As you were saying, when you talk to Republicans you will find that many and perhaps most don’t believe in fairness at all. Their world view revolves around unfettered competition, they feel no constraints on what they will do to win and no pity for life’s losers. This is the saddest thing about conservative values, they identify with particular groups and have absolutely no empathy for people who aren’t part of their chosen cultures. I know psychiatry doesn’t recognize anything, but there has to be a pathology somewhere in that.
There’s a complicated structure built up to justify the attitudes and the narrow definition of the in-group. That needs to be attacked.
There have been a few Patrick Henry’s in America’s past but the government since DAY 1 has never been about freedom (for EVERYONE).
That’s just the myth they taught all of suckers in Civics class or whatever it’s called today (Social Studies?).
The American government has always been about promoting the landed aristocracy, who don’t have the aristocratic titles but are identical in every other way. Ask Smedley Butler.
Pax
The destruction of fairness as a fundamental American value has been going on a long time — at lest to the early 1970s, when it picked up steam in economics departments and in ‘public choice’ academics. I know some of the perpetrators, not all of them terrible persons, but nevertheless misguided. Among those who were not out-and-out reactionaries or racists, the change was very much a sons-against-fathers revolt against the New Deal. That revolt is far from having run its course, since the persons who have engaged in it academically are still very active. But it started there, provided a nice academic niche to nest in, and of course, like all things academic has a life a life of its own.
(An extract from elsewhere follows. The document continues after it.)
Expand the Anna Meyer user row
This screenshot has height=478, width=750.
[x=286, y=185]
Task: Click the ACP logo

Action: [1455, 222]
The more virulent strain comes straight out of racism, and the ‘Bell Curve’ types. These are people who adopt pseudo-scientific justification for class oppression in biology, which they assimilate to competitive economics. None of these people understand economics, by the way.
In the 1950s and 1960s people were very much concerned with the ‘German’ historicist world-view that did so much to enable Hitler and his kind. The United States seems to suffer from the inversion of this world-view, with many similar consequences. These thinkers are enablers of fascist tendencies that presumably one can find in any society, but surface only in some.
The concept of “freedom” has been rendered virtually meaningless by the Bush regime’s use of the term as a generic foundation for so much of their hollow rhetoric and clever sophistry.
Freedom by itself has no operative value until one begins to define which freedoms we’re proposing and for whom those freedoms are advocated.
I would venture to say that the concept of “fairness” would suffer similar abuse and mutation if BushCo somehow incorporated the term into their propagand scripts, though I have to say it’s unlikely they would do so.